L’amore di madre e la ribellione

Due storie emblematiche che raccontano del coraggio delle donne, in un mondo in cui la violenza mafiosa si intreccia con i retrogradi retaggi patriarcali. Donne che hanno scardinato tutto questo, che si sono ribellate, mosse dall’amore per i figli. Storie in cui essere madre ha salvato o almeno ha tentato di salvare anche la vita delle stesse donne e che certamente ha salvato quelle dei figli.

Giovani ma forti, con la loro ribellione, e ancora troppo spesso con il sacrificio della loro vita, hanno cambiato il destino dei loro figli. Li hanno salvati. Donne alle quali noi tutti dobbiamo tanto.

Le loro testimonianze, la loro collaborazione hanno fornito elementi essenziali agli inquirenti contribuendo ad inchieste che hanno indebolito la ‘ndrangheta. Seppure con livelli e percezioni diverse, la ‘ndrangheta è un’ombra sulla vita di tutte le persone libere. Essa mette a repentaglio il futuro di questa terra e attenta in ogni momento alla dignità e alla libertà di chi è rimasto, per scelta o per necessità, in Calabria.

Due storie miliari

Maria Concetta e Giuseppina, due donne, due storie miliari anche per la storia professionale del giudice Roberto Di Bella. Una storia professionale che da allora è stata contraddistinta da un impegno coraggioso e anche molto criticato per individuare nuovi percorsi poi confluiti in un protocollo interministeriale denominato appunto Liberi di Scegliere. Percorsi per creare alternative ai giovani che in famiglia non hanno conosciuto che la legge del sangue e della violenza. Giovani che, invece, hanno diritto di conoscere altro e poi di essere “Liberi di scegliere”.

Il giudizio della famiglia è presupposto ma poi diventa altra questione, qui rileva il negato diritto a chi sta crescendo e diventando adulto a un’alternativa al crimine. Garantirla equivale a prevenire la mafia e a salvare vite.
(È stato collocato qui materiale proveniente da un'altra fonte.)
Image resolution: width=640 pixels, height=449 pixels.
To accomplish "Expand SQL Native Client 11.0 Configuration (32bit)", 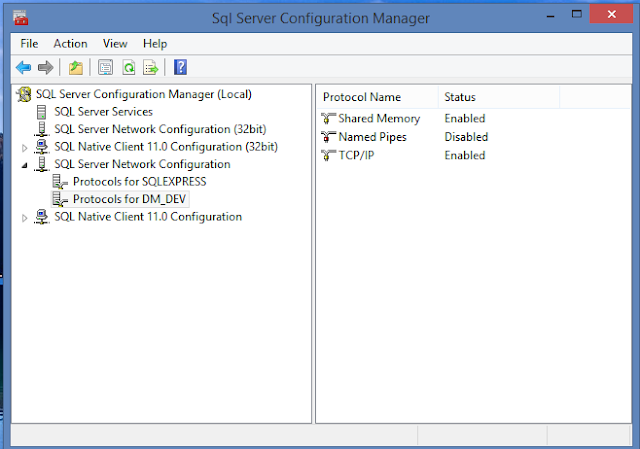I will (26, 147).
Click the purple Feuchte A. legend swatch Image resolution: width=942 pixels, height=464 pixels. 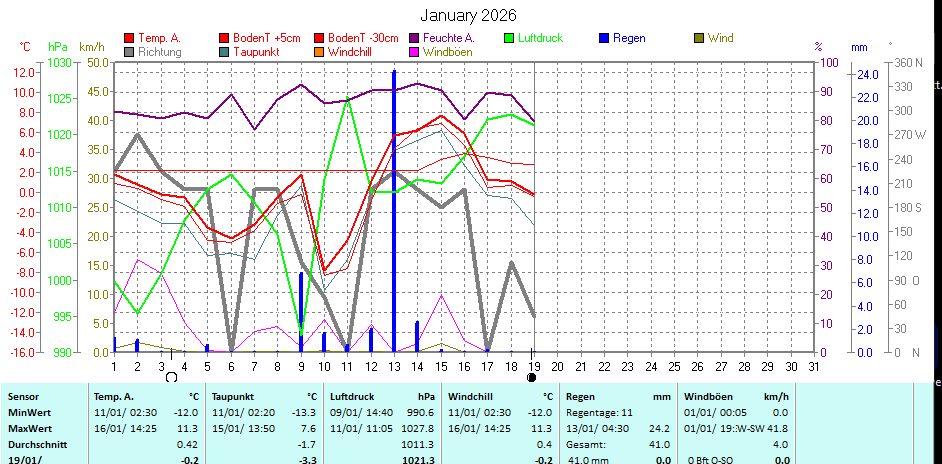click(414, 39)
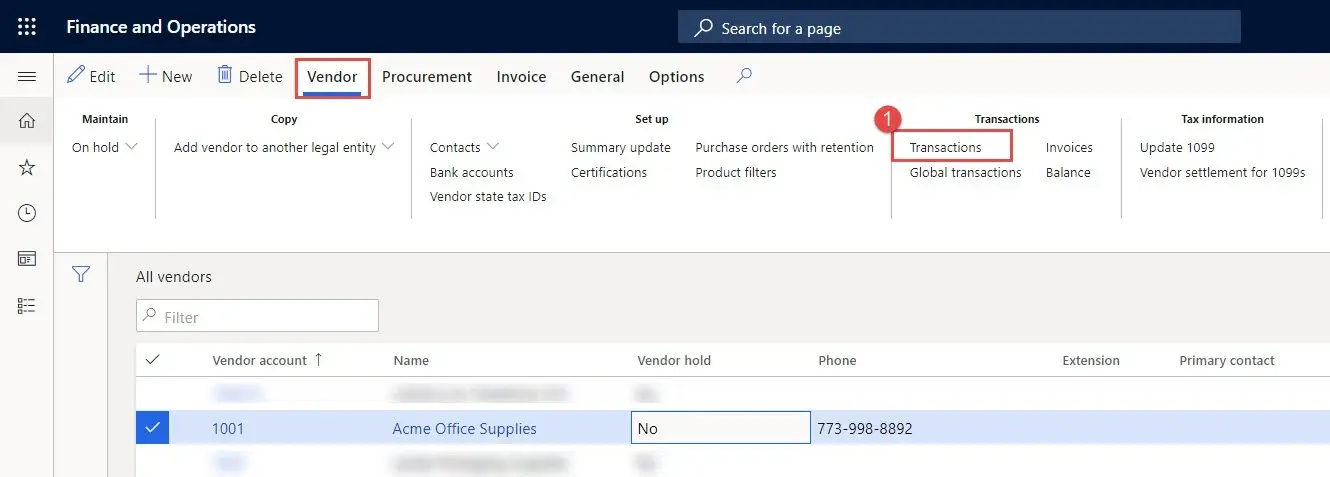Screen dimensions: 1330x477
Task: Show the filter pane funnel icon
Action: tap(81, 274)
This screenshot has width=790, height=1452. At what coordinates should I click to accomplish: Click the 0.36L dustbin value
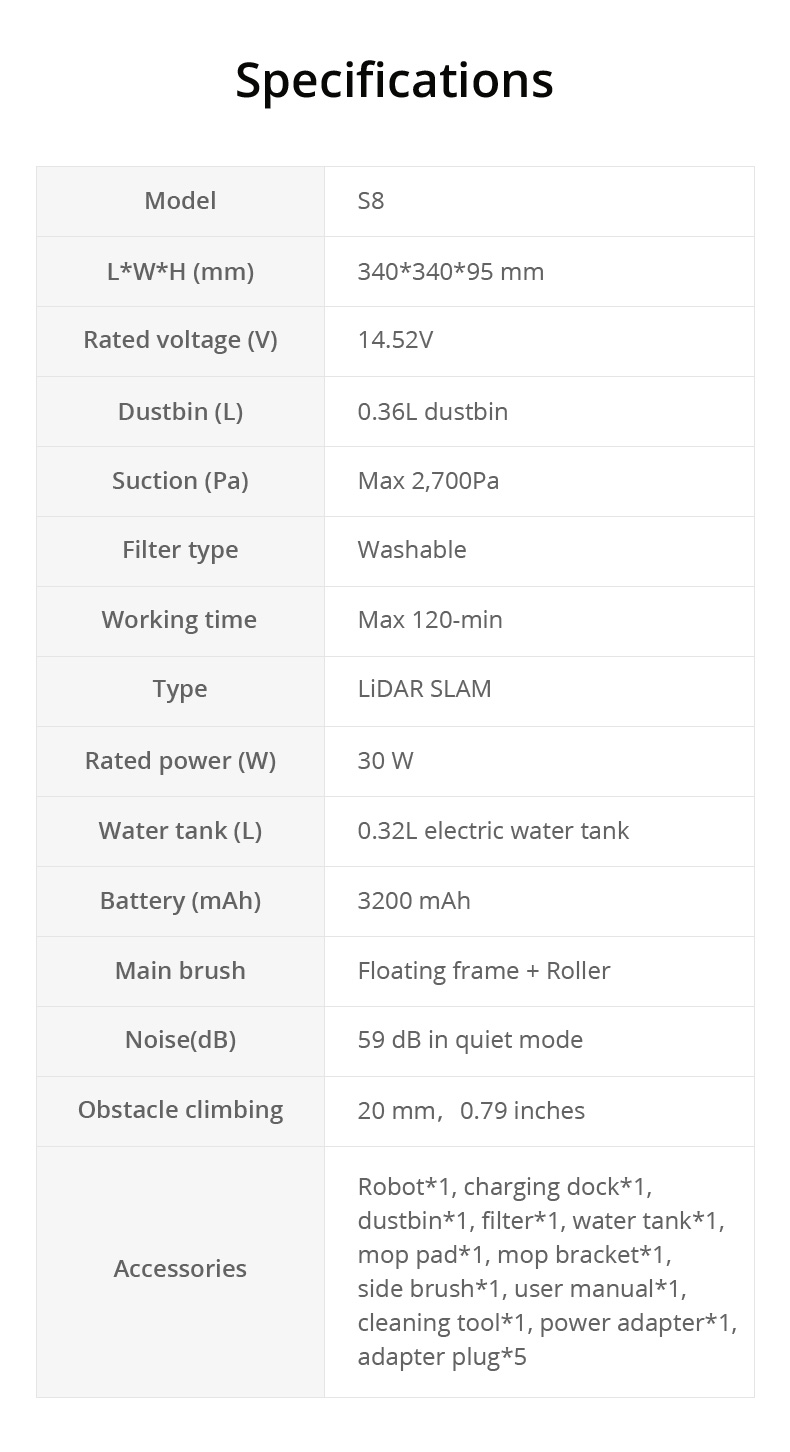[x=433, y=411]
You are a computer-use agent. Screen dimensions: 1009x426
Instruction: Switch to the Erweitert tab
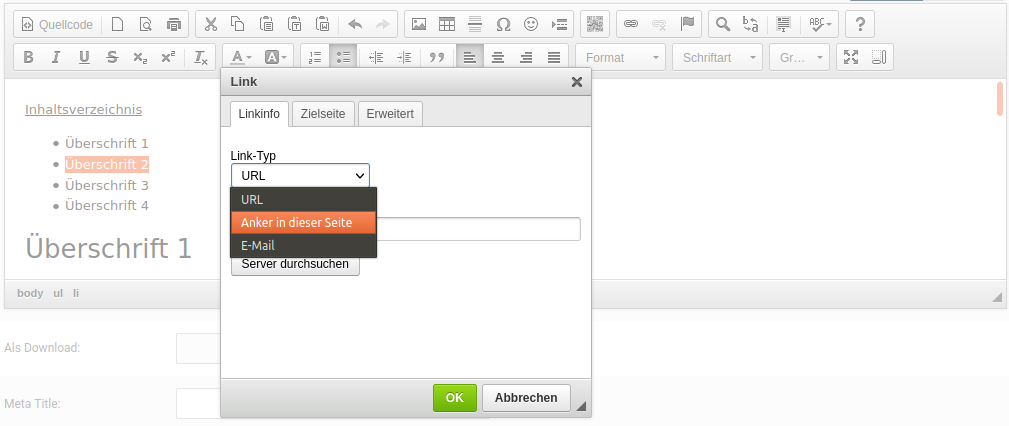point(391,114)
Nel futuro di questi figli, l’avvenire di questa terra

Lo Stato c’è ma dovrà esserci sempre di più e meglio. Resta, infatti, centrale il ruolo delle madri che nella famiglia mafiose, intrise di retaggi patriarcali, hanno il compito della cura e del consolidamento di un’educazione non “può” discostarsi da quel modello di predominanza maschile e paterna e di violenza. Lo Stato deve esserci e deve rimanere accanto quando quel modello deviante e deviato viene messo in discussione; quando la madre è disposta a mettersi in pericolo, a esporsi prima al pubblico ludibrio e poi anche al rischio di essere “eleminata”, come successo a Lea Garofalo nel 2009, raggiunta dalla ferocia mafiosa dopo avere garantito alla figlia Denise un futuro, una vita di libertà. «Se è successo tutto questo è solo per il mio bene e non smetterò mai di ringraziarti», dice dal luogo segreto dove vive Denise, oggi una giovane donna.

Quando una madre osa scardinare ogni regola mafiosa e si rivolge allo Stato per essere protetta e aiutata, non deve essere lasciata sola. Il progetto Liberi di scegliere si rivolge ai quei figli di queste madri coraggiose e poi salva anche le madri stesse che scelgono di seguire i figli. Un circuito virtuoso che deve essere sostenuto e dal quale dipende, oggi, il futuro di tanti giovani – già da solo fondamentale – e domani anche il futuro di questa terra.  

Rosalba: amore e coraggio

«Rosalba, seguendo un copione ormai frusto, è stata accusata dal marito di avere fatto questa scelta perché voleva vendicarsi per i tradimenti subiti. Anche in paese si sono levate voci, scandalizzate: “La famiglia non si rovina… Non si mettono i figli contro i padri… Era gelosa del marito… Era depressa perché pensava a essere tradita dal marito!”. Depressione, esaurimento, frustrazione, gelosia. Quante parole inutili e squallide per il terrore di pronunciare le uniche due che hanno mosso la sua scelta: amore e coraggio. Per amore dei suoi figli, questa donna ha avuto la forza di rompere gli schemi di una vita già scritta, di un destino di carcere e morte che sembrava ineluttabile. E molte donne, che non hanno commentato la sua scelta ad alta voce, lo sanno. E forse un giorno, grazie al suo esempio, troveranno la forza di liberare anche le loro vite». Questo racconta Roberto Di Bella nel volume, scritto a quattro mani con Monica Zapelli, “Liberi di scegliere: la battaglia di un giudice minorile per liberare i ragazzi dalla ‘ndrangheta”.

I bambini calabresi e la storia delle madri

Amore e coraggio, altro che madri di ‘ndrangheta. Ci aiuta a capire questo universo così complesso anche lo scrittore originario di Africo, Gioacchino Criaco. Le madri di ‘ndrangheta in Anime nere le ha raccontate senza filtri, senza dimenticare però che le madri calabresi sono anche quelle dei gelsomini, donne che nei momenti più difficili di una società con tanti problemi come la nostra, indicano la strada da seguire.

«Sono loro l’elemento del cambiamento», sostiene Gioacchino Criaco che proprio alle madri che raccoglievano il gelsomino lungo le coste ioniche reggine, spaccandosi la schiena e lavorando in condizioni di sfruttamento, dedica il romanzo “Maligredi”. «Magiche a inventare favole, hanno provato a difenderci contro ogni cattiveria e, anche se non sempre di roso riuscite, hanno riempito la nostra vita di dolcezza. Alle madri calabresi, alle nostre madri di gelsomino».

Altro che madri di ‘ndrangheta. «Nascondevano il sudore sotto il profumo del gelsomino – racconta ancora Gioacchino Criaco – e dopo dodici ore di lavoro, sorridenti, si mettevano a pulire e cucinare, ad amare. Ecco, state attenti a parlare di bambini calabresi, se non conoscete la storia delle donne a cui sono appartenuti. E non date colpe alle madri calabresi, a volte i figli vengono sbagliati, nonostante il profumo del gelsomino».